I first wrote about his story HERE and now there's another bit to add.
Last December 7, Keith Phoenix and Hakim Scott attacked two brothers, Jose and Romel Sucuzhañay with bats and bottles, as the two brothers walked home from a Brooklyn bar. Jose died from his beating; his brother Romel survived.
This past Tuesday Phoenix and Scott were charged with second-degree murder, manslaughter and assault, all as hate crimes, and face 78 years to life in prison if convicted. Brooklyn district attorney, Charles Hynes, said that if the men are convicted, his office would push for the sentences to run consecutively.
Keith Phoenix has claimed that he acted in self-defense because he thought Sucuzhañay was reaching for a weapon in his waistband, but Hynes has said, “The only weapon was wielded by Mr. Phoenix and Mr. Scott.”
Hynes also says that Phoenix and Scott have given full confessions to the attack and said that the beating started because Phoenix and Scott saw Romel wrap a coat around his brother to shield him from the cold.
Reports and witnesses say that racial and anti-gay slurs were shouted at the brothers from a passing car. Then Hakim Scott jumped out of the car and attacked the two men with a beer bottle. The brothers tried to escape, but Scott caught up with Jose and smashed the bottle into his head. Romel was able to flee.
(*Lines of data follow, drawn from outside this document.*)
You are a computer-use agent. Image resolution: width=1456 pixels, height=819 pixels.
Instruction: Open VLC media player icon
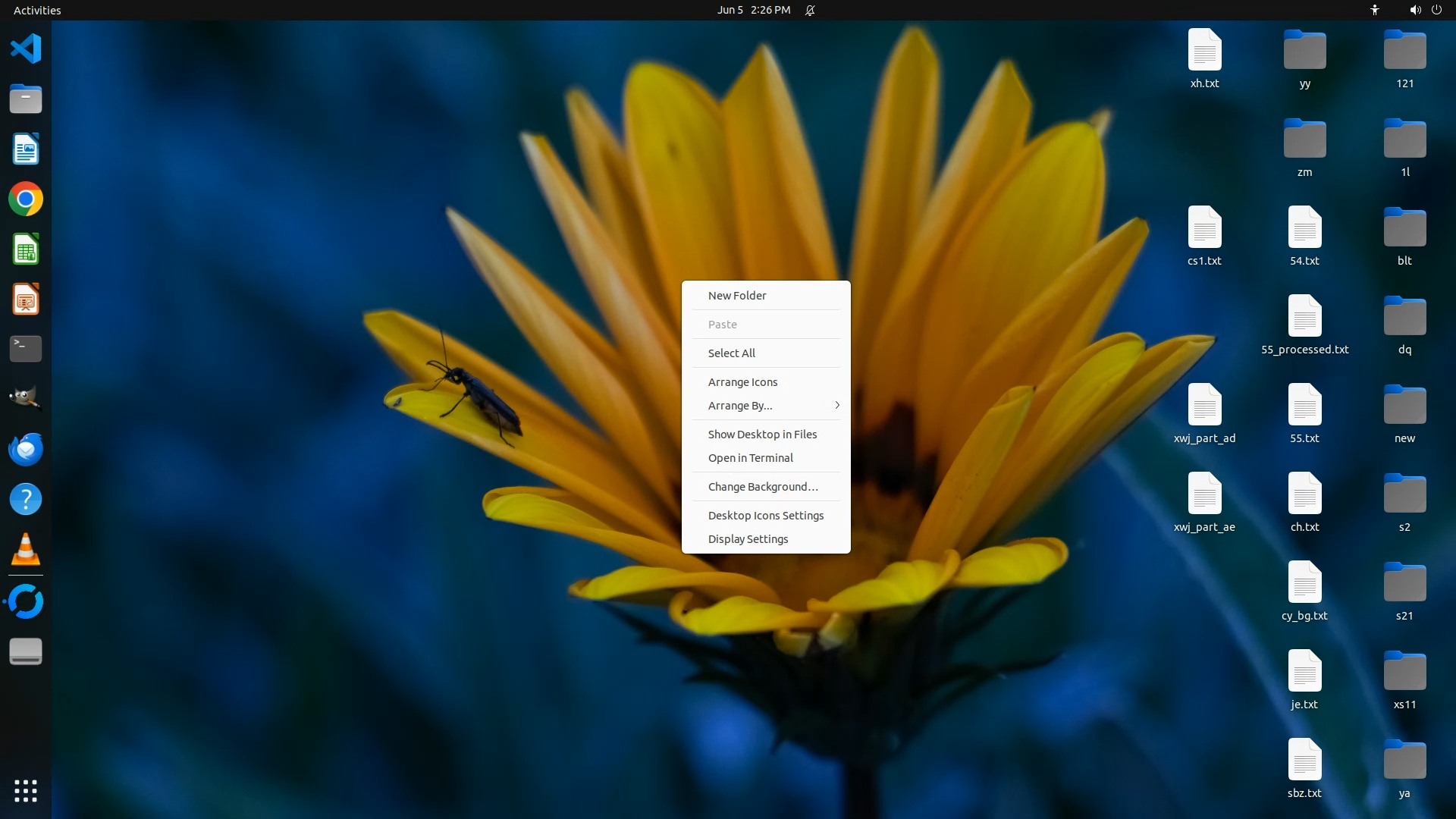tap(25, 549)
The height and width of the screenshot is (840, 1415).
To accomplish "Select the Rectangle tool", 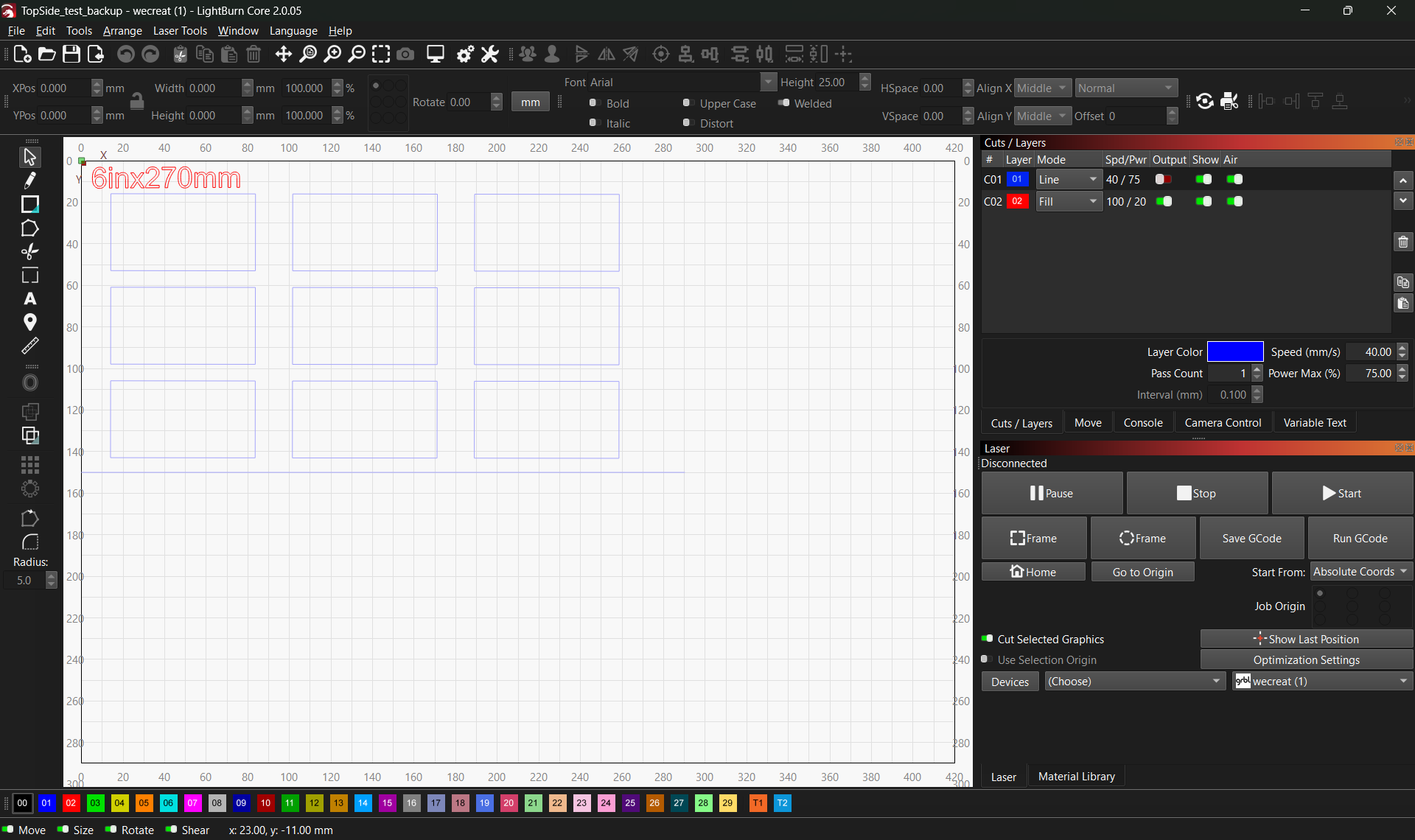I will pyautogui.click(x=29, y=204).
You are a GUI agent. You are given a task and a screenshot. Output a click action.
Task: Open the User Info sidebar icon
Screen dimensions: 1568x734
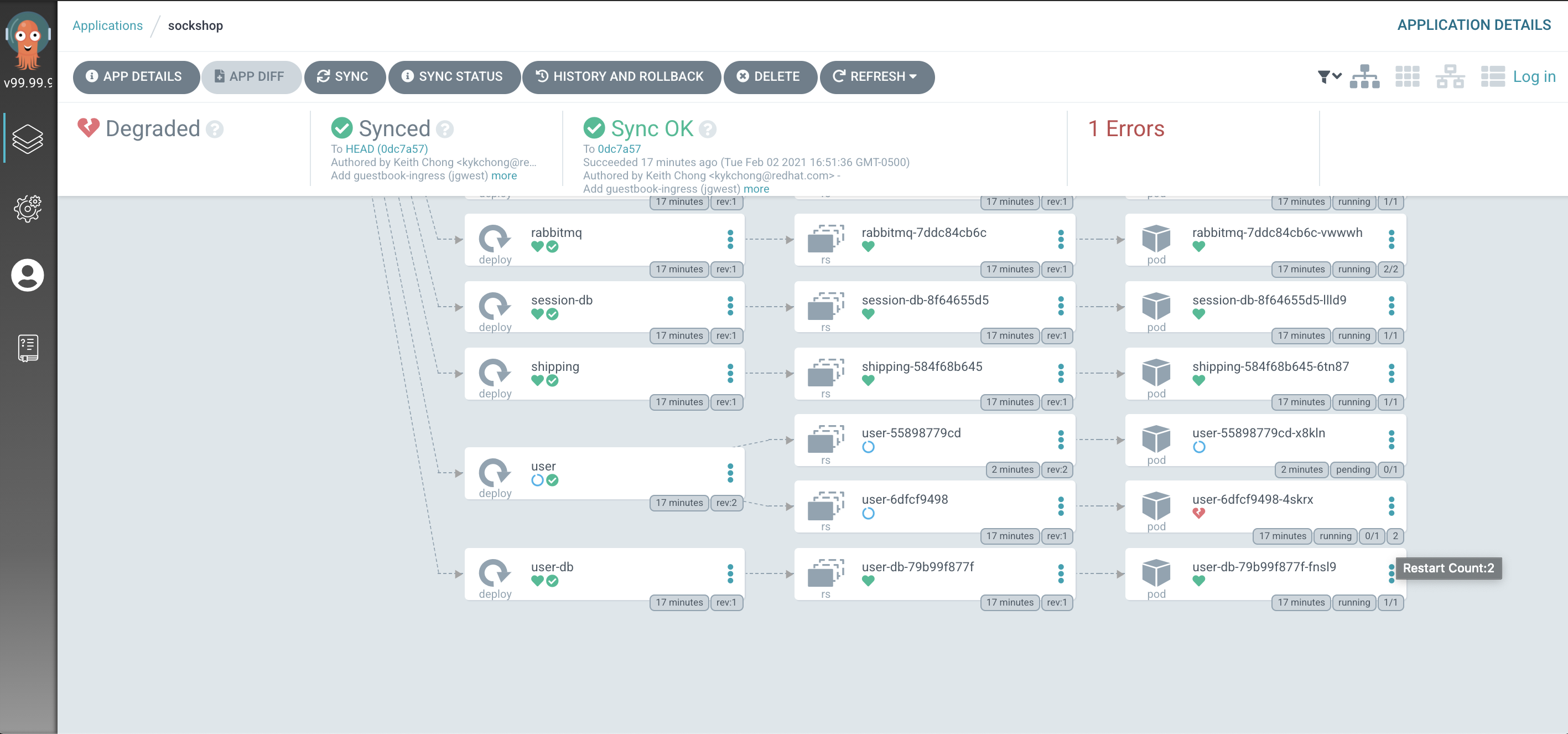coord(28,276)
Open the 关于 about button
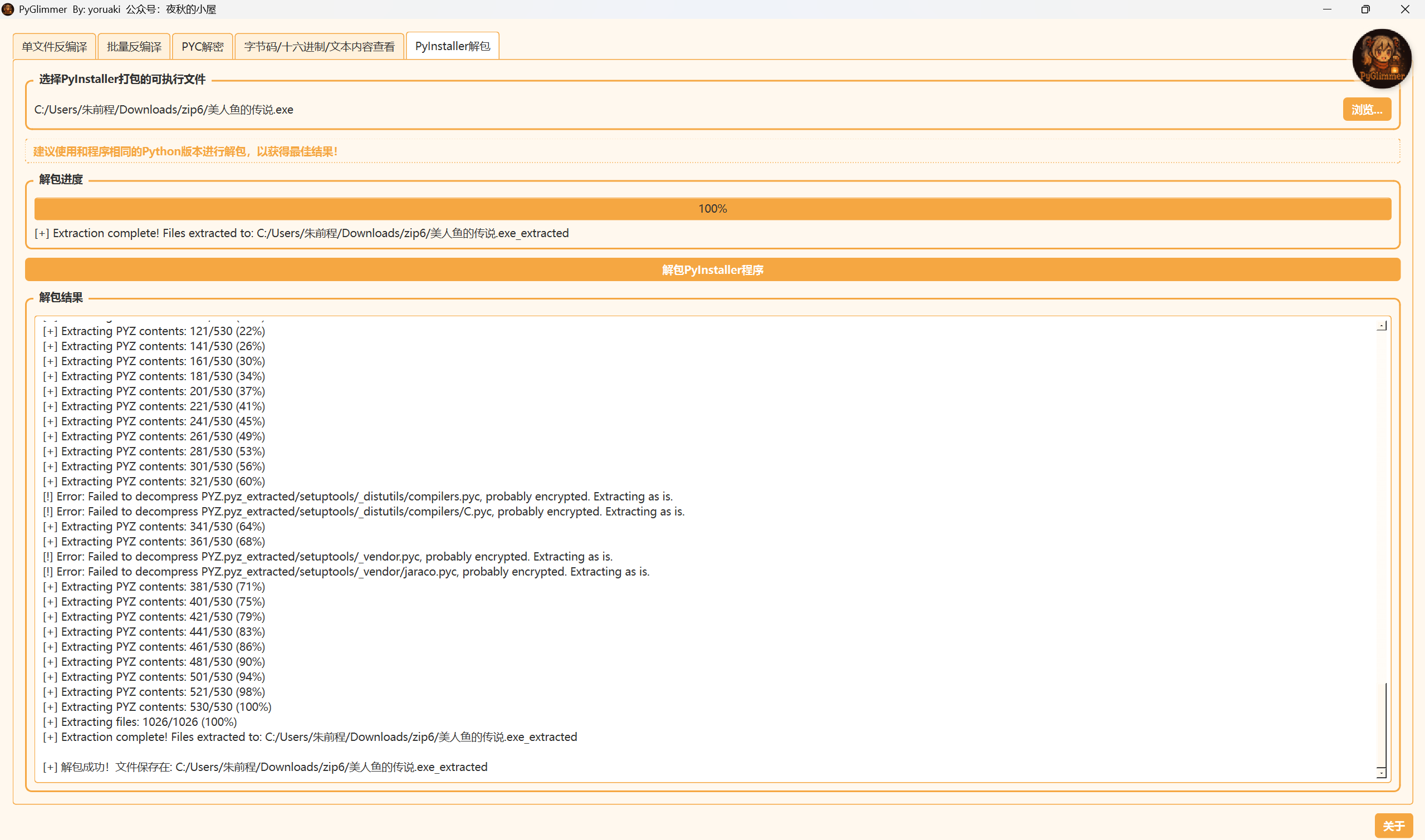1425x840 pixels. click(x=1393, y=826)
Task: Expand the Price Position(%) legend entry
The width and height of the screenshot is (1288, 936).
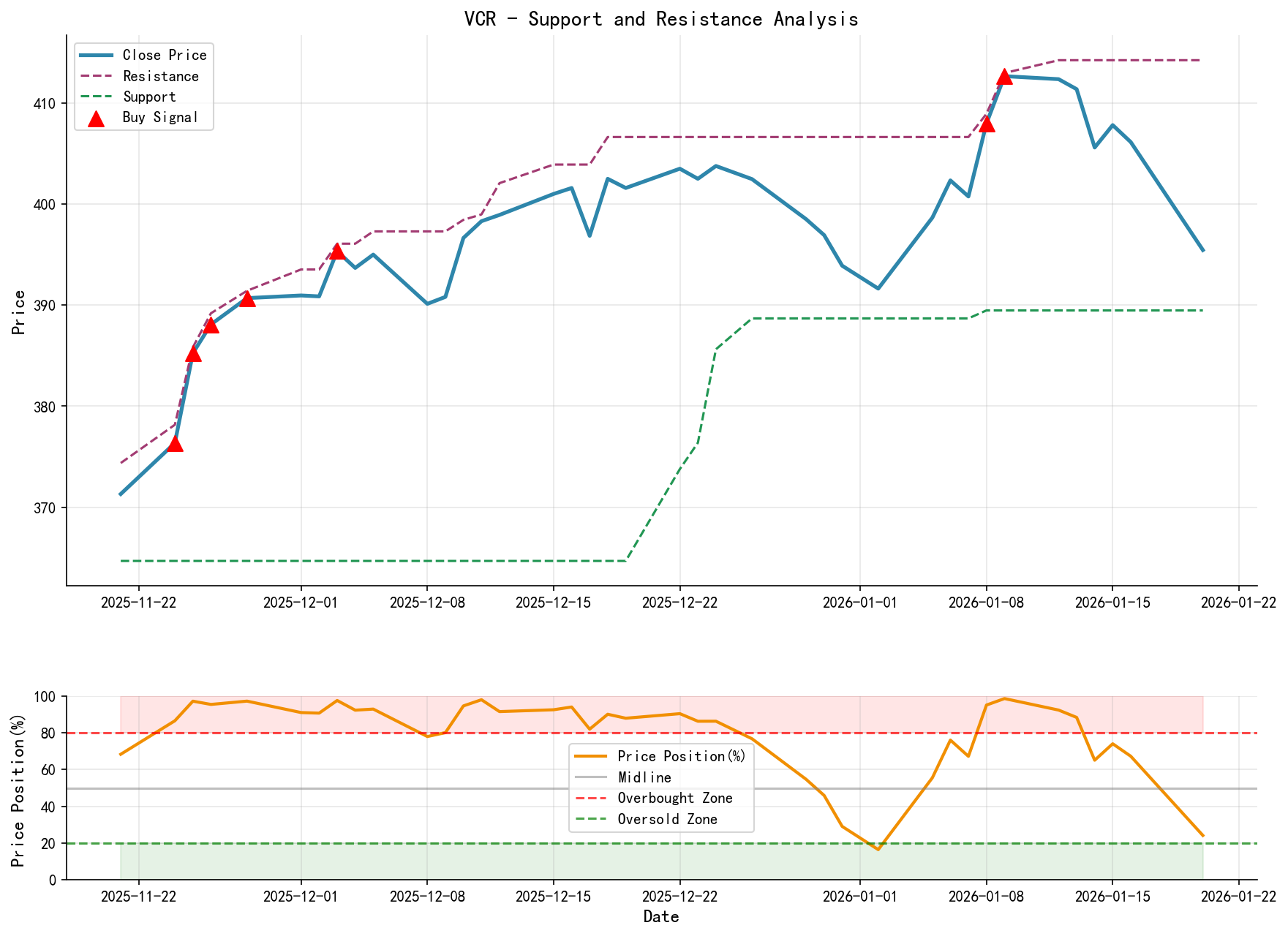Action: tap(680, 757)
Phoenix then got out of the SUV armed with a baseball bat which he used to beat Jose Sucuzhañay. When Phoenix decided he'd had enough fun, he walked back to his car, but when he saw that Sucuzhañay was still moving, Phoenix immediately went back to him and, again using the baseball bat, smashed Jose a few more times in the head until his victim was motionless.
Is seventy-eight years enough?
It will be if the two are convicted.
It will be if the DA can get the sentences to run consecutively, which he hopes to do.
Then Phoenix and Scott, both in their mid-twenties, can stay locked up until they are well past the age of beer bottles and baseball bat rampages.
If they stay locked up that long, no hope of parole, no glory from hate-mongers for their crimes, then justice will be done.
I am not a proponent of the death penalty in any case. Any case. With all the appeals afforded on inmates on death row, the cost to the state is outrageous. I believe in locking people like Phoenix and Scott up until the day they die.
At the sentencing portion of Aaron McKinney and Russell Henderson's trial, for the murder of Matthew Shepard, A statement written by Matthew's father, Dennis Shepard, told McKinney and Henderson what the sentence meant:
You won’t be a symbol.
No years of publicity, no chance of commutation, no nothing
—just a miserable future and a miserable end.
It works for me….
I give you life in the memory of one who no longer lives.
May you have a long life, and may you thank Matthew every day for it.